REQUIRED ACTIONS -
A. In the excerpt about promoting an initiative, what does the Head of Dept want in addition to the designs?
B. List every kind of promotional material named in the excerpt about promoting an initiative.
C. Retype the part of the excerpt about promoting an initiative, starting with "So you get said" and going on through "turn for imagery?".

TEXT EXCERPT -
=== Section Start ===
Wow. Ok. So what do you do?

So you get said vague anecdotal feedback, and you dutifully “commsify” it.

But what about actual people? If we don’t have time or resource to find actual live humans that this initiative in any way affects, where do you turn for imagery?

Once you’ve waded through several hundred pages of “women laughing at salad”, you find some images of “real people”. You give them names that “real people” are called. Names like “Sarah” and for our male, something more out there. Something like “Zac”.

The next step is to put nice, short, pithy quotes next to Sarah and Zac about how this under-subscribed initiative has helped them.

A day or so later (as you’ve begged your agency or design team that this is super urgent and has to go out straight away), you’ll get some creative back. It’ll be designs for posters and leaflets probably. 

The Head of Dept wants a promotional pen as well, but that will be dealt with at the end.

There’ll be plenty wrong with it. You know it’s not real people or real quotes but for a rushed job, and “for illustrative purposes” it’s fine. It’ll do the job. You send it to your boss, who then sends it on the Head of Dept in question.
=== Section End ===
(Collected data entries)
=== Section Start ===
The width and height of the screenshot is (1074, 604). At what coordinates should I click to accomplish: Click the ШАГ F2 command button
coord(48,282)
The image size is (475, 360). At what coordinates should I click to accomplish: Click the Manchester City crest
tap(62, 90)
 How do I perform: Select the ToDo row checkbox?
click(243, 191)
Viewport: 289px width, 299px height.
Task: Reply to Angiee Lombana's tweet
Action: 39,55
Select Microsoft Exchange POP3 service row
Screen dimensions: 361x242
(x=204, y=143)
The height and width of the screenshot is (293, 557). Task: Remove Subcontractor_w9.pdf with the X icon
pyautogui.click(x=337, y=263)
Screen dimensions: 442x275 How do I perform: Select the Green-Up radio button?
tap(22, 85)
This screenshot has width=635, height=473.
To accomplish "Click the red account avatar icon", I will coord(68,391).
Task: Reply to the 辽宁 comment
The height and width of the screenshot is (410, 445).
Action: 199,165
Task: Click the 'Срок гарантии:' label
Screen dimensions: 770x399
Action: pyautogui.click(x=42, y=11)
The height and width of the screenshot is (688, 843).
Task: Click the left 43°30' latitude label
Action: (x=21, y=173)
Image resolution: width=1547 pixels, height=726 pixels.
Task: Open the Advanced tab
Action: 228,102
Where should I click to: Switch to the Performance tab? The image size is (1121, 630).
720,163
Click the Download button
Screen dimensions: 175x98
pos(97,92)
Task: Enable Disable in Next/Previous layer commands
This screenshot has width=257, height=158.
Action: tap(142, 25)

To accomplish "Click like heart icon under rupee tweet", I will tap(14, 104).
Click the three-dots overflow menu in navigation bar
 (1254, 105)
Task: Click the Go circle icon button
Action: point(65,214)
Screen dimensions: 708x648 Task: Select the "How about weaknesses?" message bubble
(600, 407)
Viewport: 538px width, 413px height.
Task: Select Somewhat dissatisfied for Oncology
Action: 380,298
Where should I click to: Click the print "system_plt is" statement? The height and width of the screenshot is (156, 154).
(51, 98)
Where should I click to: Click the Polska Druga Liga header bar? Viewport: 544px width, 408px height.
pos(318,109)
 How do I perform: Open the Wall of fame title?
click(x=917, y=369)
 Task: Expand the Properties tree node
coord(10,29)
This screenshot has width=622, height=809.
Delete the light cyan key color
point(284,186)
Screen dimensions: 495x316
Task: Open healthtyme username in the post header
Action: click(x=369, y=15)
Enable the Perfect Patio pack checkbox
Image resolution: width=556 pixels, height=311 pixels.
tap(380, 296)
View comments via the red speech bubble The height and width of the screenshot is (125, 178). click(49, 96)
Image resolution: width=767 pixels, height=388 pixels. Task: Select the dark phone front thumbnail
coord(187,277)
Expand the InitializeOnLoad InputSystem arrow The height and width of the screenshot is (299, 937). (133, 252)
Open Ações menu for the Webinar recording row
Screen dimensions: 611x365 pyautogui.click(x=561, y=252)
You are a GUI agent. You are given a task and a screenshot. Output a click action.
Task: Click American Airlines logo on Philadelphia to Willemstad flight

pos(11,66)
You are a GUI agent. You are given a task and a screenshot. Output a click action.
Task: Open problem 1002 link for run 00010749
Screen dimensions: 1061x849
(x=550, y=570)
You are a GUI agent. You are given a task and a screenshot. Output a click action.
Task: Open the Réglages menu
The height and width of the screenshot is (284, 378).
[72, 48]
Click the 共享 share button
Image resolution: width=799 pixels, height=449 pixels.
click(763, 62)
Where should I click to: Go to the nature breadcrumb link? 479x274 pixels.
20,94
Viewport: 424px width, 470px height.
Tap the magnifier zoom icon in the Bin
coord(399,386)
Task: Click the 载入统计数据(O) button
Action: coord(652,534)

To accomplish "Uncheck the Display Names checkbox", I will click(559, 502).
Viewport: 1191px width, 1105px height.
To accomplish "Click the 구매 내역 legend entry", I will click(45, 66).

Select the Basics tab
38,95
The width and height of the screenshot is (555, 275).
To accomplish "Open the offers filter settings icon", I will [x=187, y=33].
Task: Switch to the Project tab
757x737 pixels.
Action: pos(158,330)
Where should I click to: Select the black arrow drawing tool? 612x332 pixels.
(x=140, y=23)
=== Section End ===
SOLVED TASKS -
A. A promotional pen.

B. Posters, leaflets, a promotional pen

C.
So you get said vague anecdotal feedback, and you dutifully “commsify” it.

But what about actual people? If we don’t have time or resource to find actual live humans that this initiative in any way affects, where do you turn for imagery?